Today is Nikon’s 100th anniversary. Founded on this day in 1917 as Nippon Kogaku K.K., the Nikon Corporation has transformed from a manufacturer of precision optical glass into one of the most iconic photographic brands in the world. Their camera legacy began in 1948 with the Nikon Model I and continues on to this day. And regardless of your opinion of Nikon today, the past 100 years are certainly worth celebrating.

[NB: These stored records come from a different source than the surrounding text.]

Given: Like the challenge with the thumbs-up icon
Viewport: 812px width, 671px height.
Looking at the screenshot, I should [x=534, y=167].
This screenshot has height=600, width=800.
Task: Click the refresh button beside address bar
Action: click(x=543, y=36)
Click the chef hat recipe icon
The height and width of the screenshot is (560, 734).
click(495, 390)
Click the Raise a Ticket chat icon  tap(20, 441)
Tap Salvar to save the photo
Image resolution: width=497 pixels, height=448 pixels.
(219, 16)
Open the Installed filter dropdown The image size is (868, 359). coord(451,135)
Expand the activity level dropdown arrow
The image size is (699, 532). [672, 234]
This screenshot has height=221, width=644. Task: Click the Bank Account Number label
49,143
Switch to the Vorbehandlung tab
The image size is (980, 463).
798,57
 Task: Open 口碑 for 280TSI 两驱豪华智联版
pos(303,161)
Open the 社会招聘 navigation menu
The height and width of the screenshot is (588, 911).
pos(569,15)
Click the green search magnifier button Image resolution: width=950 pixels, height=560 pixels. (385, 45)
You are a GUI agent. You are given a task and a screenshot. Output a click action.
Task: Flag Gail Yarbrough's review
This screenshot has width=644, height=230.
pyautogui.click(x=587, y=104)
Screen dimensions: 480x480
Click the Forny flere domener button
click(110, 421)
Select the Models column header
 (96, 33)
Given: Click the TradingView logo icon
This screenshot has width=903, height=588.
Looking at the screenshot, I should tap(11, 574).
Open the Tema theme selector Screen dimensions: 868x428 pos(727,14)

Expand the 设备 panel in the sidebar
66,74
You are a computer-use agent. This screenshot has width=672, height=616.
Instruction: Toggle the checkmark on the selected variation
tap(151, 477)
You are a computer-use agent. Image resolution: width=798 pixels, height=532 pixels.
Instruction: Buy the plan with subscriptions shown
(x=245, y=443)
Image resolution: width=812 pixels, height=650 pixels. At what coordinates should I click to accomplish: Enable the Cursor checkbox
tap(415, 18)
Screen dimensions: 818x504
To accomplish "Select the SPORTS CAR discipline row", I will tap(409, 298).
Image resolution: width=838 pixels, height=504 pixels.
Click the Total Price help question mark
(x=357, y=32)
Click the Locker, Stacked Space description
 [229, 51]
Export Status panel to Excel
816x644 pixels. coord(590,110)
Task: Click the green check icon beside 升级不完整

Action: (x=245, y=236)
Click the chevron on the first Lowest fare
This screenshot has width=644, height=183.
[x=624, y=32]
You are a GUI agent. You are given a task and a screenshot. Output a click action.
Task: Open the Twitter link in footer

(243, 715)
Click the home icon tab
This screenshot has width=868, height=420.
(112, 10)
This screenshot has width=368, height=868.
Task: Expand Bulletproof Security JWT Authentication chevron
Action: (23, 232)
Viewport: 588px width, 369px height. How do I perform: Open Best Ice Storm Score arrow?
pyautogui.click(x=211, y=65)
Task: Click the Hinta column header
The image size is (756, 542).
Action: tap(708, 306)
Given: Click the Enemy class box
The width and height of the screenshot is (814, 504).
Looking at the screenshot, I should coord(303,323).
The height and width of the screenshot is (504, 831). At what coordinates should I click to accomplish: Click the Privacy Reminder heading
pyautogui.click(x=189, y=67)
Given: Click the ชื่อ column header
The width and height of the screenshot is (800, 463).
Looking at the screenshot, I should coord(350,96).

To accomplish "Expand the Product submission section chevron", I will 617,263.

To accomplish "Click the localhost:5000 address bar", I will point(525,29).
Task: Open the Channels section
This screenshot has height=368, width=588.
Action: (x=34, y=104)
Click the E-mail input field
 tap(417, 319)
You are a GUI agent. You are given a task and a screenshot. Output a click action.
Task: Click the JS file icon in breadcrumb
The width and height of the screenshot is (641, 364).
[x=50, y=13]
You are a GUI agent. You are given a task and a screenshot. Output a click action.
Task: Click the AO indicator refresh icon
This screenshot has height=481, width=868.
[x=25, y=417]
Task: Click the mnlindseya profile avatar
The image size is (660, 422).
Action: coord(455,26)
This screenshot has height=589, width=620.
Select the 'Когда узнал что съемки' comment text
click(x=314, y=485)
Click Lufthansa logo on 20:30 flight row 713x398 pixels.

The festivities has been going on all year, with videos, a dedicated website, a series of special edition products, posters paying tribute to the company’s most iconic cameras and a lot more, all released this year under the “100th Anniversary” seal.

But today is THE day, and in addition to teasing the upcoming D850 DSLR Nikon has released an official statement from its president about the future of the company, posted a couple of tribute videos, and released one of the wackiest music videos you’ve ever seen.

Tribute Videos

The music video in question was posted to the Nikon Anniversary website, and it’s an “anniversary dance movie featuring Nikon employees and a new generation Japanese rock band, Mrs. Green Apple!” Take a look for yourself:

But Nikon didn’t stop there. We also found this tribute to the F-Mount:

And this charming video titled “Passage of Light”, which pays tribute to the Nikon family.

The Future of Nikon

Finally, on a more serious note, the company published an official press release alongside a personal message from president Kazuo Ushida.

You can read the full press release and statement below, but the most intriguing bit is the part where Mr. Ushida lays out the company’s vision for the next 100 years. “The difference from our past strategies is that we will offer not only products, but also ideas and solutions as well,” says Ushida. “Nikon will be reborn as a solution company providing superior technologies and ideas, holding ‘light’ as our core competency.”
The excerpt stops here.